Text:
+-------+
Yet more change or is it fine tuning?

With Agent Victoria flagging historical fiction and children's writing, I just wonder whether there is space to combine them? Would an historical novel aimed at 9-11 be helpful to them in their encounters with history? Elizabethan England I have studied in some depth in my Humanities Degree and so it could be a good subject. I will research further.

Strengths

I keep vacillating over the direction I should follow. One pointer might be to identify strengths. One is that I seem to be able to create identifiable old people; but another is that I can create rather unpleasant secondary characters. My slight concern is whether I can place these in a children's story?

Grandpa and Anthony

Possibly for a picture book or a read aloud book, there is the story of the boy and his two toy plastic motorbike men, Grandpa and Anthony. These two get up to all manner of adventure, but the boy is not at all sure whether or not they are actually alive. Hints are left and he wonders. His mother is certain that they are only toys, but she is a single mum who is far too busy looking after him and his grandpa, the old gentleman. As to the old gentleman, he is quite distant and it may well be that he knows more that he lets on.

More about William, Doris

There is something deeply empathetic about the relationship of young and old. Doris is a former teacher who maintains a keen interest in the school and helps with literacy. Her short term memory is starting to go and William, whom she helped with his reading, now in year six takes it upon himself to help her. They discover that they have in common imagined friends who were their companions when they were aged 6 or 7. Could it possibly be that these companions are real?
+-------+
Excerpted data:
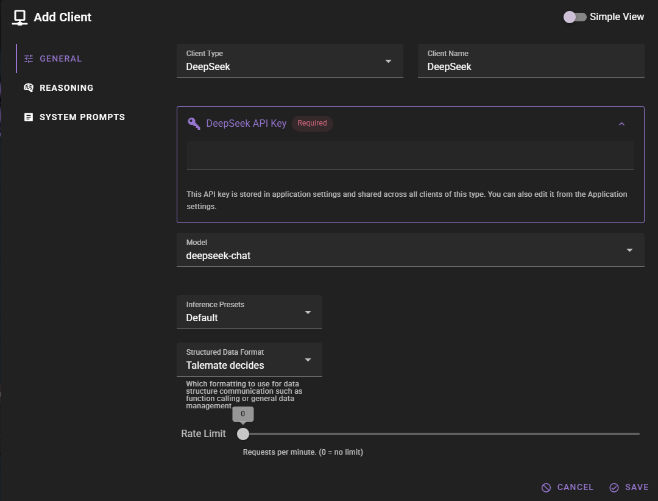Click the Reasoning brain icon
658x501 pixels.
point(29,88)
+-------+
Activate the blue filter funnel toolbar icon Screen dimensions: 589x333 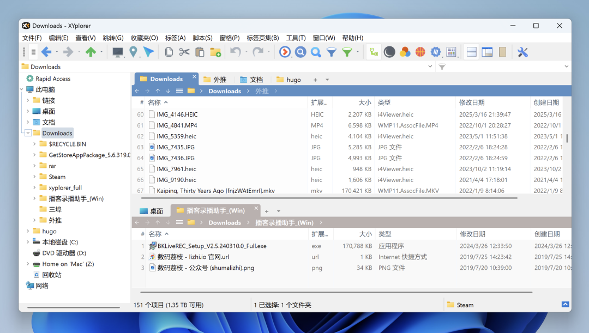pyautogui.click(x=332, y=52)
+-------+
What to do: Quote word for word the part of the text about story ideas that begins at "Yet more change" and stops after "a children's story?".

Solution to the exercise:
Yet more change or is it fine tuning?

With Agent Victoria flagging historical fiction and children's writing, I just wonder whether there is space to combine them? Would an historical novel aimed at 9-11 be helpful to them in their encounters with history? Elizabethan England I have studied in some depth in my Humanities Degree and so it could be a good subject. I will research further.

Strengths

I keep vacillating over the direction I should follow. One pointer might be to identify strengths. One is that I seem to be able to create identifiable old people; but another is that I can create rather unpleasant secondary characters. My slight concern is whether I can place these in a children's story?